The second part is determining the number of degrees of freedom, \(\nu\). In general, the number of degrees of freedom is the rank of the matrix. Here, the rank of \((\mathbf{b}-\mathbf{B})^\prime \mathbf{\Sigma}^{-1}(\mathbf{b}-\mathbf{B})\) is \(2\), the number of parameters in \(\mathbf{b}\).

Thus, we have shown that \((\mathbf{b}-\mathbf{B})^\prime \mathbf{\Sigma}^{-1}(\mathbf{b}-\mathbf{B}) \sim \chi^2_{2}\).

\(\blacksquare\)

By the way, in the simple linear regression case, what is \((\mathbf{b}-\mathbf{B})^\prime \mathbf{\Sigma}^{-1}(\mathbf{b}-\mathbf{B})\)? It is

\begin{equation}
\frac{\big(b_0 - \beta_0\big)}{\sigma_0^2} + \frac{\big(b_1 - \beta_1\big)}{\sigma_1^2} = \chi^2_{\nu=2}
\end{equation}

So, we have determined a confidence region for \(\mathbf{b} = \left[ b_0, b_1 \right]^{\prime}\). All we have to do is transform from \(\mathbf{b}\) coordinates to (\(x, y\)) coordinates. That is done in the next section.

Part 3: The Envelope for \(\ell\)

The previous section gave us a distribution for the quantity \((\mathbf{b}-\mathbf{B})^\prime \mathbf{\Sigma}^{-1}(\mathbf{b}-\mathbf{B})\). That is, we now have a confidence region for \(b_0\) and \(b_1\) jointly (see left panel of Figure \(\PageIndex{2}\), below). This final part of the proof finds the equivalent region in terms of \(x\) and \(y\) (see right panel of Figure \(\PageIndex{2}\), below). In other words, given that the envelope for \(\mathbf{b}\) is elliptical, what is the envelope for the equivalent lines?

_ _ _ _ _

■ Task
Write the next portion of the derivation of the confidence envelope for a regression line, starting right after its final sentence.

_ _ _ _ _

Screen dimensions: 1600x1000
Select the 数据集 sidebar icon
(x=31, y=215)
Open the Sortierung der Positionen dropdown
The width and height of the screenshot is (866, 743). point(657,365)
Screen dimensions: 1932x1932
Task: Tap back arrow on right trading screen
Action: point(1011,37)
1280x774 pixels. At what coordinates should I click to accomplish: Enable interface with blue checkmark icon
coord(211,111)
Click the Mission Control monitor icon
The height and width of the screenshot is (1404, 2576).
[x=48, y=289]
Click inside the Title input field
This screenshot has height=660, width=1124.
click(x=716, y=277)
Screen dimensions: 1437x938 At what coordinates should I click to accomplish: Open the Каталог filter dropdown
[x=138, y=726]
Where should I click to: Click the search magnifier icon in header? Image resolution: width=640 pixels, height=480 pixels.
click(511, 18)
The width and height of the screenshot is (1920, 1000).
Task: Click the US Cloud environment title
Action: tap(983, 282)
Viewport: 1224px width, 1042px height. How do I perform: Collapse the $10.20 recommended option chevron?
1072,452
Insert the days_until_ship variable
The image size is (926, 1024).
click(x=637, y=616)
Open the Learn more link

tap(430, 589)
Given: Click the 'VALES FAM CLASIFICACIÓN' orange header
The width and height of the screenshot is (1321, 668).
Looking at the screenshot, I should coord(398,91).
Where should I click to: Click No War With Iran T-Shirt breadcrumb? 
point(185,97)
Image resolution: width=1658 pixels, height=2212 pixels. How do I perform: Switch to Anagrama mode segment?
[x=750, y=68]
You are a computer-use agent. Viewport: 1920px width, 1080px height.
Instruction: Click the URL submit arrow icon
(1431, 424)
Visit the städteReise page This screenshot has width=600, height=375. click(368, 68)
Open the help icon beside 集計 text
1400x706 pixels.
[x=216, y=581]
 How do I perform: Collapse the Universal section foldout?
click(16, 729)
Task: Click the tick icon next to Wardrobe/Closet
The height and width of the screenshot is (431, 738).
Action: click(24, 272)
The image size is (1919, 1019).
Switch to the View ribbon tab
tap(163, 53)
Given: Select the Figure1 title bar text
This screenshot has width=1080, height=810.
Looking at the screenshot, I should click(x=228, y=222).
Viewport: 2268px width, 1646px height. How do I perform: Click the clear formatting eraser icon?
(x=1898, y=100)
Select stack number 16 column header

_ _ _ _ _

■ Exercise output
Figure \(\PageIndex{2}\): A graphic showing the distribution of the \(\mathbf{b}\) matrix on the left and the corresponding lines on the left. The orange dot identifies the orange line. On the left, the shape is clearly elliptical. What is the shape on the right? Hyperbolic.

It turns out that the envelope for the lines is a hyperbola! This leads to Equation \(\ref{eq:lm3-workinghotelling}\).

Since the confidence region in \(b_0\)-\(b_1\)-space is an ellipse (see equation \(\ref{eq:whellipse}\)), we have this

\begin{equation}
\frac{(b_0-\beta_0)^2}{\sigma_0^2} + \frac{(b_1-\beta_1)^2}{\sigma_1^2} = \chi^2
\end{equation}

Here, "\(\chi^2\)" is the appropriate quantile for the confidence region.

Note that there are two parameters in this equation, \(b_0\) and \(b_1\). As usual, since we are trying to get a function in terms of \(x, y, \beta_0\), and \(\beta_1\), we try to eliminate them. First, we solve \(y = b_0 + b_1 x\) for \(b_0\), substitute into the equation above, and simplify.

This gives

\begin{equation}
\frac{ \big(y - \beta_0 - b(x-\bar{x}) \big)^2}{\sigma_0^2} + \frac{\big(b_1-\beta_1\big)^2}{\sigma_1^2} = \chi^2 \label{eq:whStep2}
\end{equation}

Note that this is a family of lines, parametrized by \(b_1\). Each line is defined by parameters \(\beta_0, \beta_1, \sigma_0^2\), and \(\sigma_1^2\) and the pairs (\(x,y\)).

Because we have set the boundary of the ellipse to be constant (we set the confidence level), we take the derivative of the above with respect to \(b_1\) to get

\begin{equation}
\frac{-(x - \bar{x}) \left( y - \beta_0- b_1(x-\bar{x})\right)^2}{\sigma_0^2} + \frac{b_1-\beta_1}{\sigma_1^2} = 0
\end{equation}

Solving this for \(b_1\), substituting this in to \(\ref{eq:whStep2}\), and simplifying gives us the answer

\begin{equation}
y = \beta_0 + \beta_1(x-\bar{x}) \pm \sqrt{ \chi^2_2\ \big(\sigma_0^2 + (x-\bar{x})^2 \sigma_1^2 \big)}
\end{equation}

Note

This is as far as Working and Hotelling got. They made the assumption that we knew the population variances, \(\sigma_0^2\) and \(\sigma_1^2\). In reality, we never know these, and we use \(s_0^2\) and \(s_1^2\) in their stead.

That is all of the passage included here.